Word and element location listing:
● ● ●
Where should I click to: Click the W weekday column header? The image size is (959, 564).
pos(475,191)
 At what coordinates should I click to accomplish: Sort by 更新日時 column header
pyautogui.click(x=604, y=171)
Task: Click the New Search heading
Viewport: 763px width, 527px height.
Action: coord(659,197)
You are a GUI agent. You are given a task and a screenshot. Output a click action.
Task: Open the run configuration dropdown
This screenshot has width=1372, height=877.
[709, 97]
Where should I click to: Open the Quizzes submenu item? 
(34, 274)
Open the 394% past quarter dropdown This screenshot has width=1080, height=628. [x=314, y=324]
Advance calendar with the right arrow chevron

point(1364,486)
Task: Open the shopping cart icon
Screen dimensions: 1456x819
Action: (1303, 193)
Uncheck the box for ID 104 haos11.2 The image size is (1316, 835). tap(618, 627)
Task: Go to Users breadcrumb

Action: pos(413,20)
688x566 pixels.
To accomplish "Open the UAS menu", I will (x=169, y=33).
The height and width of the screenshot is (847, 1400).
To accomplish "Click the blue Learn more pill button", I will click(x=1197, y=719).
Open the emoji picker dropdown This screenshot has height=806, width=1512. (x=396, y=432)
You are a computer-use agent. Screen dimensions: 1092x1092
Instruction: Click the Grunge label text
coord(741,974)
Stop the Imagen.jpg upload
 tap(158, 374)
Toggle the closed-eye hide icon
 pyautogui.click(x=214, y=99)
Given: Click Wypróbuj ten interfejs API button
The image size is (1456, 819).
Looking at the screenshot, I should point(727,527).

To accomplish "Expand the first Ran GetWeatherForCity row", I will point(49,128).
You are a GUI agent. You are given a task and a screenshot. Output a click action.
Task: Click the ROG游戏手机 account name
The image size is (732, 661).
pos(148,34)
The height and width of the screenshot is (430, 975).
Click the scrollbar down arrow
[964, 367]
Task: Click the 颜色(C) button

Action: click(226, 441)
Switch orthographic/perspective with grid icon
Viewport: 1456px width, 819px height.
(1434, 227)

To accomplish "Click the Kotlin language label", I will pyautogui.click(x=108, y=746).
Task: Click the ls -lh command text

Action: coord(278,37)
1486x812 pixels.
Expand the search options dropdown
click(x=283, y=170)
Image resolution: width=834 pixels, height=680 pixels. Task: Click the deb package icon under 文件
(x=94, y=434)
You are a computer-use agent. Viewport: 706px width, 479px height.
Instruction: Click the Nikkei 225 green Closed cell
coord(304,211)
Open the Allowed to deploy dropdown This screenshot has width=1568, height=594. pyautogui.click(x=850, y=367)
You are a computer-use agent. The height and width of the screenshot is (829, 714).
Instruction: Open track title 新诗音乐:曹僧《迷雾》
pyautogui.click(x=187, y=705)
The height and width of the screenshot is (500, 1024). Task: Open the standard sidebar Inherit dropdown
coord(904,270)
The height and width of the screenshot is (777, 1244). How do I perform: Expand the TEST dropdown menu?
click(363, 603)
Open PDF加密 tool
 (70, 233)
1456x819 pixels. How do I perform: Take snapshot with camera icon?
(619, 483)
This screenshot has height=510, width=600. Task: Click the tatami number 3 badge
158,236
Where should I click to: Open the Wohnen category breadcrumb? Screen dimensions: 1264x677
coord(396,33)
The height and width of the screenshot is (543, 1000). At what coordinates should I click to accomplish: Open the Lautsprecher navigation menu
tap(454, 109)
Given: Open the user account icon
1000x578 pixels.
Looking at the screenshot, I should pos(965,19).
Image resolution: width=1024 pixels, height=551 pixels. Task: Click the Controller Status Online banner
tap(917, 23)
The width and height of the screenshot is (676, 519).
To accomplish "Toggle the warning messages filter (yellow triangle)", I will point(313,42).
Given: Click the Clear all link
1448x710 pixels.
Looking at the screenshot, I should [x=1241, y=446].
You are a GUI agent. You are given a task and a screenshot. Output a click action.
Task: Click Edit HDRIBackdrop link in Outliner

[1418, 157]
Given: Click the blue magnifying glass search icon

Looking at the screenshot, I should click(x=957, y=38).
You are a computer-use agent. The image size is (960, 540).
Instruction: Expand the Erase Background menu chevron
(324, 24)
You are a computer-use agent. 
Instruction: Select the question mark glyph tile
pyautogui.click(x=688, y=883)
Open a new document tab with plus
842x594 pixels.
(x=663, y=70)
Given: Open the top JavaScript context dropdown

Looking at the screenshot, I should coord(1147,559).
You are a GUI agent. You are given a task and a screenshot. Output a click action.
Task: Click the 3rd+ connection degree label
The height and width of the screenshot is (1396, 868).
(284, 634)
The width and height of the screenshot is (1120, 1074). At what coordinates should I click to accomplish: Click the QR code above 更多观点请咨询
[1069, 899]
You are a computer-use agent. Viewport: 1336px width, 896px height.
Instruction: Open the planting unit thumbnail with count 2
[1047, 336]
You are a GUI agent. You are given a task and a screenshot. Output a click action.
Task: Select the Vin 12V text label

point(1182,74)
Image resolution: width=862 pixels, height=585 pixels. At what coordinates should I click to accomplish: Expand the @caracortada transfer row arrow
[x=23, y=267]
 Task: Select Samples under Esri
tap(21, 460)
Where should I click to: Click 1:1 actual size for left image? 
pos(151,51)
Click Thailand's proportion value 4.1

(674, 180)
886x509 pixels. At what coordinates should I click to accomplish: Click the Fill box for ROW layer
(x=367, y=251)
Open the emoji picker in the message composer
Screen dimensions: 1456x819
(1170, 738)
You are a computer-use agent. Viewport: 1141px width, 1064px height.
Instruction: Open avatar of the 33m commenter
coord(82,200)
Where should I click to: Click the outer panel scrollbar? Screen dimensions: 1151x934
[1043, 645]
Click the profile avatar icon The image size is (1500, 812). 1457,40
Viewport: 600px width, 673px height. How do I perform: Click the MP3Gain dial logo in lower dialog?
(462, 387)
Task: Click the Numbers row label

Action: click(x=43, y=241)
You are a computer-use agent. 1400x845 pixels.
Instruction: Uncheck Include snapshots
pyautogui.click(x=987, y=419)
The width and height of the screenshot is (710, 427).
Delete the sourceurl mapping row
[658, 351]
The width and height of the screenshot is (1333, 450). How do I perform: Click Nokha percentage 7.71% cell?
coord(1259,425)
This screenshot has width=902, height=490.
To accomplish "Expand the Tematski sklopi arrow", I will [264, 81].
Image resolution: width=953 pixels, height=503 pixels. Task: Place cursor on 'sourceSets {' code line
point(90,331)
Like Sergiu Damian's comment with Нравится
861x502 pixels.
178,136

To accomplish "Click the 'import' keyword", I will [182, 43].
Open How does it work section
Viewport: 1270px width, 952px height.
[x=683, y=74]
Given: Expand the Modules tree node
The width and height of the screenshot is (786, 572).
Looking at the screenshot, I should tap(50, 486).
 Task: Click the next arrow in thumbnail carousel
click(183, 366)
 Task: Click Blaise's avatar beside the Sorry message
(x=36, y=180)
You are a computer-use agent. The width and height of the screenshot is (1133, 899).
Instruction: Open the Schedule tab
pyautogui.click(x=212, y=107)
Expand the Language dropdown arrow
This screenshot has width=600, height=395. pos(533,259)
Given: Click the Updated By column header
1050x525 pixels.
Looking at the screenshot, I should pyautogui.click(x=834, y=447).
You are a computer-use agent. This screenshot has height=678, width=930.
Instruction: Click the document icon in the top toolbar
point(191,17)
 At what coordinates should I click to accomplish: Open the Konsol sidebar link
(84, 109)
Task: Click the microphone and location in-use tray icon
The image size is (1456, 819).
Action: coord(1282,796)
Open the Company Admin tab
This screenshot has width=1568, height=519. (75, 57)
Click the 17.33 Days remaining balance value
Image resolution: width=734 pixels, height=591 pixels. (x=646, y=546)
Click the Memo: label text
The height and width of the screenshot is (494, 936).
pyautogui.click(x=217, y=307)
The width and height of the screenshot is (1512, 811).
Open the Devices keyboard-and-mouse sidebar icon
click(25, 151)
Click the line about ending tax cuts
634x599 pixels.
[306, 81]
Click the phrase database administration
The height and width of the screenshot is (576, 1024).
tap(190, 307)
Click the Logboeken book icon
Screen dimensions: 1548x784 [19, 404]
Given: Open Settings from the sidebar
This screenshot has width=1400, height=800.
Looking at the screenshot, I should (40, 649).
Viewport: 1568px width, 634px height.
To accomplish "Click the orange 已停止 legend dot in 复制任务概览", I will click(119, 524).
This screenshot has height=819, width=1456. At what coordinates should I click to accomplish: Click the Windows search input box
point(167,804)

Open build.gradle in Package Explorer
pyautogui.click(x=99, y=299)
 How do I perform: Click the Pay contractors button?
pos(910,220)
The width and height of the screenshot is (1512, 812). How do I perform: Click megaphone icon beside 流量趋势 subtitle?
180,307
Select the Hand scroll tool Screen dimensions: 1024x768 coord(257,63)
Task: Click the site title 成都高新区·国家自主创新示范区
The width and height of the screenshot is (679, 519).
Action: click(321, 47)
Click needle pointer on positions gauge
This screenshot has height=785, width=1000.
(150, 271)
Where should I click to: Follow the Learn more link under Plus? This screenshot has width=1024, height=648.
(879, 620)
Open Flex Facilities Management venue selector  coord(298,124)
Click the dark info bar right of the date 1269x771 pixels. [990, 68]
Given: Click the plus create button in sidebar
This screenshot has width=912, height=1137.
● ● ●
## Exercise aim
Copy the listing above word for word, from the line containing "Click the Memo: label text" down to the line containing "pyautogui.click(x=99, y=299)", including both of those lines.

## Response for this exercise
Click the Memo: label text
The height and width of the screenshot is (494, 936).
pyautogui.click(x=217, y=307)
The width and height of the screenshot is (1512, 811).
Open the Devices keyboard-and-mouse sidebar icon
click(25, 151)
Click the line about ending tax cuts
634x599 pixels.
[306, 81]
Click the phrase database administration
The height and width of the screenshot is (576, 1024).
tap(190, 307)
Click the Logboeken book icon
Screen dimensions: 1548x784 [19, 404]
Given: Open Settings from the sidebar
This screenshot has width=1400, height=800.
Looking at the screenshot, I should (40, 649).
Viewport: 1568px width, 634px height.
To accomplish "Click the orange 已停止 legend dot in 复制任务概览", I will click(119, 524).
This screenshot has height=819, width=1456. At what coordinates should I click to accomplish: Click the Windows search input box
point(167,804)

Open build.gradle in Package Explorer
pyautogui.click(x=99, y=299)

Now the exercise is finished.